-- Information shown follows --

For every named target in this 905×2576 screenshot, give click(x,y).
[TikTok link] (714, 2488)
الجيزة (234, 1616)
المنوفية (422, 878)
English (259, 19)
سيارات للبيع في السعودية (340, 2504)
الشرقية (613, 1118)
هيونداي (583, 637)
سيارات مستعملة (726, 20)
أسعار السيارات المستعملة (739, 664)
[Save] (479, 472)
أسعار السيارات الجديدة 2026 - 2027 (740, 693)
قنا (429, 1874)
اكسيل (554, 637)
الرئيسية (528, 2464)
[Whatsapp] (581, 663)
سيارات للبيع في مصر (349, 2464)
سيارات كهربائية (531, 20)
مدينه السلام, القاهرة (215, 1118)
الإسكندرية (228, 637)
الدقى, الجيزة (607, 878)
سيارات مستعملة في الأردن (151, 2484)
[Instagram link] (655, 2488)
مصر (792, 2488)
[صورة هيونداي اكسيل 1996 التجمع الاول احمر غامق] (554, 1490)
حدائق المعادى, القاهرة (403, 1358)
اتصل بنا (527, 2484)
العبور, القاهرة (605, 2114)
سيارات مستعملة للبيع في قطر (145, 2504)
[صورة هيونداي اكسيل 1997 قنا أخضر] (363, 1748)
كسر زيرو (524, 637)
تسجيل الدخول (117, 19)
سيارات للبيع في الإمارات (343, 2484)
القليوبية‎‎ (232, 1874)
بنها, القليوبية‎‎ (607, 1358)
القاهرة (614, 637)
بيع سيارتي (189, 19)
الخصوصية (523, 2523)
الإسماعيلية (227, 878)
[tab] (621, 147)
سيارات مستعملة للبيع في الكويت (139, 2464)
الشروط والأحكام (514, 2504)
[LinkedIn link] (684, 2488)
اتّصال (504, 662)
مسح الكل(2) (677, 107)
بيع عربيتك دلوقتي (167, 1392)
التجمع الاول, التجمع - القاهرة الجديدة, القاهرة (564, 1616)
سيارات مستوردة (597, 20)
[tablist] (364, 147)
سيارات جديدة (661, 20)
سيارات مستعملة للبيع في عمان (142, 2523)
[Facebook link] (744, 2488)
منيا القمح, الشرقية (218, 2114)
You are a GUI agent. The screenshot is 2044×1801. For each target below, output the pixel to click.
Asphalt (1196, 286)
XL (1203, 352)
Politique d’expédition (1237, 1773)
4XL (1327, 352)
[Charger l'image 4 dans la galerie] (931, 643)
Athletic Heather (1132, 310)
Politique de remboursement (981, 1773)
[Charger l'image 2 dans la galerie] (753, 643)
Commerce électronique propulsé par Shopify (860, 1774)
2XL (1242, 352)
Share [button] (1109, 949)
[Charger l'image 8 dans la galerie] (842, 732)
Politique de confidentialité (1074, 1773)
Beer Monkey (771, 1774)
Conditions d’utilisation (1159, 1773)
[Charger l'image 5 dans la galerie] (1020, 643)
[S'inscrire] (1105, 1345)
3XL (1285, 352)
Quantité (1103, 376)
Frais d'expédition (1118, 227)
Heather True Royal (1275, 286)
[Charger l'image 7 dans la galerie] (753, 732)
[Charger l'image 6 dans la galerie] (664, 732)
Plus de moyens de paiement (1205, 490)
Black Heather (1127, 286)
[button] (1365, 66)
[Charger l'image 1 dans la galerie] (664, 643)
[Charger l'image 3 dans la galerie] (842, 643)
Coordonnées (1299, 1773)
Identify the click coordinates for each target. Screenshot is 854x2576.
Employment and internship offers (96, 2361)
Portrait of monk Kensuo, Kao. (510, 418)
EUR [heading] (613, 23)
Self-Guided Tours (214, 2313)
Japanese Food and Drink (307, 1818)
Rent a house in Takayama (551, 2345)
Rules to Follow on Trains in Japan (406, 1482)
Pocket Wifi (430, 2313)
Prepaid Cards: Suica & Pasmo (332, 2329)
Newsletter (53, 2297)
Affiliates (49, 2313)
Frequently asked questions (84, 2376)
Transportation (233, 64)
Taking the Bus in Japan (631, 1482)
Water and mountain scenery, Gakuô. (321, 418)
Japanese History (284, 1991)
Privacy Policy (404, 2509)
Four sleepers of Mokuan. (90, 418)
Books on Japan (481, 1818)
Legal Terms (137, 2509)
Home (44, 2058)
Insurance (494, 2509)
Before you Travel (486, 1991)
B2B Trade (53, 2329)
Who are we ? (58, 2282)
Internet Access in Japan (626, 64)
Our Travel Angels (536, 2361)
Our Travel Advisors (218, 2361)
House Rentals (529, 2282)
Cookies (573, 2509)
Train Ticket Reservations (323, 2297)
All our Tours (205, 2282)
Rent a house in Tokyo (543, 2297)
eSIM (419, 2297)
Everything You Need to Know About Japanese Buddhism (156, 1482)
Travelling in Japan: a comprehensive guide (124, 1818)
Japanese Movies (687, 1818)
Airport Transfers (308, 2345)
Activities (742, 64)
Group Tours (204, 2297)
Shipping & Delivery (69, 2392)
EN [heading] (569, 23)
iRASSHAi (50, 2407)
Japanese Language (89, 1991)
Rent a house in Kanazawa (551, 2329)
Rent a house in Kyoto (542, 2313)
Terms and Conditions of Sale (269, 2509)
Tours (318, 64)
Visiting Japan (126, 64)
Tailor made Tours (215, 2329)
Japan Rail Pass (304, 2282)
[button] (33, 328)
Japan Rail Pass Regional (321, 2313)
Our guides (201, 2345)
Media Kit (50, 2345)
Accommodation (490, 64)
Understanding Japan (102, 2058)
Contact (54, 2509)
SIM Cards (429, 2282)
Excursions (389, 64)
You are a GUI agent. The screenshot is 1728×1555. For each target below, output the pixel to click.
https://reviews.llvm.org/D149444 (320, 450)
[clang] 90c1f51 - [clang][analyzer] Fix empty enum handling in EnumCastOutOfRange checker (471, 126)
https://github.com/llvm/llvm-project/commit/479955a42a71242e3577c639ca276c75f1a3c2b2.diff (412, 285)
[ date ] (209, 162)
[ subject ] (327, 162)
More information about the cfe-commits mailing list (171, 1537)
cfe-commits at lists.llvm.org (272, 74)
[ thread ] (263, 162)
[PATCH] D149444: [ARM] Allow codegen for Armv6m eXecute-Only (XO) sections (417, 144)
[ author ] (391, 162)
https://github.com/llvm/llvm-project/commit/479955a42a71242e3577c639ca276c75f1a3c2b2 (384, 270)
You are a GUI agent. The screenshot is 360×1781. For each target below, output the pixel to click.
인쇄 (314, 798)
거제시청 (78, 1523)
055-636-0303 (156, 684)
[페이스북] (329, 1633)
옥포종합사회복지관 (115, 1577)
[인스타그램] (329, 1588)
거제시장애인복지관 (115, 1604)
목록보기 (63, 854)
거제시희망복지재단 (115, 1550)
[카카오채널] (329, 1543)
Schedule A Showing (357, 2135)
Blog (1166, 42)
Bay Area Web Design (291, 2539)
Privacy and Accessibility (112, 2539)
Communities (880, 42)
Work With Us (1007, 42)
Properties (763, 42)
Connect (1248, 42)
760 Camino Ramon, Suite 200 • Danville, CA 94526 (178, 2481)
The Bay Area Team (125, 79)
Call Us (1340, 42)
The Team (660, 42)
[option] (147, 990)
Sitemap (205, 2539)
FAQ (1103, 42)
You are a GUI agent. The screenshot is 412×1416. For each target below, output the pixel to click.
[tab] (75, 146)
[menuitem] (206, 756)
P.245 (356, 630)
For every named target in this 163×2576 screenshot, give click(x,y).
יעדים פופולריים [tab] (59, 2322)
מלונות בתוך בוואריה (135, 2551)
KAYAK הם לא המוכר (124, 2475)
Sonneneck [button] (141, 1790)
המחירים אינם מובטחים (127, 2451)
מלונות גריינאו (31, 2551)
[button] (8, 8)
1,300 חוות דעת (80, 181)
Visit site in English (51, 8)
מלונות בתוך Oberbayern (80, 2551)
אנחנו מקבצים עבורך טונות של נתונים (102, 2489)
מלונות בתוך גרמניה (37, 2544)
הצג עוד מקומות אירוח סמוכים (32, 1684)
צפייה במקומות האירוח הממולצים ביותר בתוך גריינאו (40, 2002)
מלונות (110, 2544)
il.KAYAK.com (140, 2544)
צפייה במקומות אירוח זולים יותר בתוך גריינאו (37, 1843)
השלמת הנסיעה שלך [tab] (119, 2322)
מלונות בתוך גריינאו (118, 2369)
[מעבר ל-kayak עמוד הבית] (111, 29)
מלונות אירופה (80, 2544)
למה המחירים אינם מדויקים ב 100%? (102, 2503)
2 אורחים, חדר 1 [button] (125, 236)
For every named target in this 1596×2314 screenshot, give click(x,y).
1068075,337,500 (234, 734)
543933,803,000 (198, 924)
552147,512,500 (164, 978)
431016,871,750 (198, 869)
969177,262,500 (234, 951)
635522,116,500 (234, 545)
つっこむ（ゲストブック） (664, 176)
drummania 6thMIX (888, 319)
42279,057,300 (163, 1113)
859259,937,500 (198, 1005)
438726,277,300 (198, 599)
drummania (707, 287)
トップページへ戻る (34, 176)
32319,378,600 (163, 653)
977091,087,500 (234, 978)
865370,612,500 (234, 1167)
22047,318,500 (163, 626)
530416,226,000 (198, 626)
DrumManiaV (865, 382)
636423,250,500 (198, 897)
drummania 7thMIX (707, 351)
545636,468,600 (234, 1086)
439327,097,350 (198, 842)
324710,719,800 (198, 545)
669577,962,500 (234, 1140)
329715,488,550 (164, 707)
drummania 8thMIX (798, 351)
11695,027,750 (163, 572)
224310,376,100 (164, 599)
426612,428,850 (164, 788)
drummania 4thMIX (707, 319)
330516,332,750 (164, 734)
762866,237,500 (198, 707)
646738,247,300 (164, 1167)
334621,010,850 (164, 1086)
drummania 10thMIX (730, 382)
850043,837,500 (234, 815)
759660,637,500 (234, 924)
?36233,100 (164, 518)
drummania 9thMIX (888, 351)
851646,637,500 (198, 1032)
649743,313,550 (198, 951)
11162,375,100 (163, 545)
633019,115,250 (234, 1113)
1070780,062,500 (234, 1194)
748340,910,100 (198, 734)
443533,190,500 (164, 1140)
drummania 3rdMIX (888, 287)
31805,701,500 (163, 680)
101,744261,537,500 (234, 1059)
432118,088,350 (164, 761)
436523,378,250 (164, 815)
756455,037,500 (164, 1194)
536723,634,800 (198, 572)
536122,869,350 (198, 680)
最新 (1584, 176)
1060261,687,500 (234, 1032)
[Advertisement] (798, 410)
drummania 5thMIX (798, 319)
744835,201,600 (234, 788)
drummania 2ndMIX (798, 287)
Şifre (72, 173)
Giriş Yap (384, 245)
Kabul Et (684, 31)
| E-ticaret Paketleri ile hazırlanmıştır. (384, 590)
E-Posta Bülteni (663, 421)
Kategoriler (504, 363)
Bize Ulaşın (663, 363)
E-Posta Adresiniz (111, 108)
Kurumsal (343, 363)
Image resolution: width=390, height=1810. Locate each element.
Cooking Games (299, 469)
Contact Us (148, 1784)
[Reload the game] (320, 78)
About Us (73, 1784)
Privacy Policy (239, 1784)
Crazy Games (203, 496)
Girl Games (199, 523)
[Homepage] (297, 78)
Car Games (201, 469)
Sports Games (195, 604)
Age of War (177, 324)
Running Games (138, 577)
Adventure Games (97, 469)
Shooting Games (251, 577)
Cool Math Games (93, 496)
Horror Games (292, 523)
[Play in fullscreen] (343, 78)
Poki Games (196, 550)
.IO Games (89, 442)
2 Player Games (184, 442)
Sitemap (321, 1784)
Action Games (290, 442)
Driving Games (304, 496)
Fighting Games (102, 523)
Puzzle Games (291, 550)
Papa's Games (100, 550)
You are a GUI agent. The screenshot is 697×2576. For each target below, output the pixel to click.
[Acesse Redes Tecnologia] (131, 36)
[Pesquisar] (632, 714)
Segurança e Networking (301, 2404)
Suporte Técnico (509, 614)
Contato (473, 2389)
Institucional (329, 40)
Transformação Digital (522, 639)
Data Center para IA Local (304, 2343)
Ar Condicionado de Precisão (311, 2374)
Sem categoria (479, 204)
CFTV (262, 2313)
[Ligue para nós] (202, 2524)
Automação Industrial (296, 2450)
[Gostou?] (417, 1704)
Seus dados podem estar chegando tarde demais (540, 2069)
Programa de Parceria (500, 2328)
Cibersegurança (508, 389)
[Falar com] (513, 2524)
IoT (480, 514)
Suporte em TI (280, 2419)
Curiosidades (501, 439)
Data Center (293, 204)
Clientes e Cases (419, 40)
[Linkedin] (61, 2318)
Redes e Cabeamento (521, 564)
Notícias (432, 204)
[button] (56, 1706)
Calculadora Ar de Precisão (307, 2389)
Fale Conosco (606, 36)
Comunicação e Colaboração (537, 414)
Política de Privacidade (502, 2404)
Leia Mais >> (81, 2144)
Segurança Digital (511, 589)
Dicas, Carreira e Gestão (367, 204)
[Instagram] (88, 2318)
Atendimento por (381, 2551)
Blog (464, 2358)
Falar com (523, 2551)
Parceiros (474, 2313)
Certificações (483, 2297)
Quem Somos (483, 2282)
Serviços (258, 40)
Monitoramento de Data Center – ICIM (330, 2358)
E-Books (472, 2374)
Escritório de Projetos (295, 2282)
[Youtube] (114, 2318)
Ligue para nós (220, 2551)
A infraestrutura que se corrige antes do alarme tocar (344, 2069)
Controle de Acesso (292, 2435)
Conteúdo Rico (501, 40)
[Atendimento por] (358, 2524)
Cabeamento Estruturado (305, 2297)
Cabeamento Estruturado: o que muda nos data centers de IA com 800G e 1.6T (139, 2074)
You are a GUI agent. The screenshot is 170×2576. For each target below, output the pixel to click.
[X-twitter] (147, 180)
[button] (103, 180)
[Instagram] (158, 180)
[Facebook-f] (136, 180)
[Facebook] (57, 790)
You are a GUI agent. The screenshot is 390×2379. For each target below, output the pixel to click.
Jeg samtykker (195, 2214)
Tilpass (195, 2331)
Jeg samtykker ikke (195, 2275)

-- Information shown concluded --

Task
Take the stretch of lines above from the one containing "Sitemap (321, 1784)" through the one containing "You are a GUI agent. The screenshot is 697×2576." and repeat it exactly, adding no other line.

Output for this exercise
Sitemap (321, 1784)
Action Games (290, 442)
Driving Games (304, 496)
Fighting Games (102, 523)
Puzzle Games (291, 550)
Papa's Games (100, 550)
You are a GUI agent. The screenshot is 697×2576. For each target below, output the pixel to click.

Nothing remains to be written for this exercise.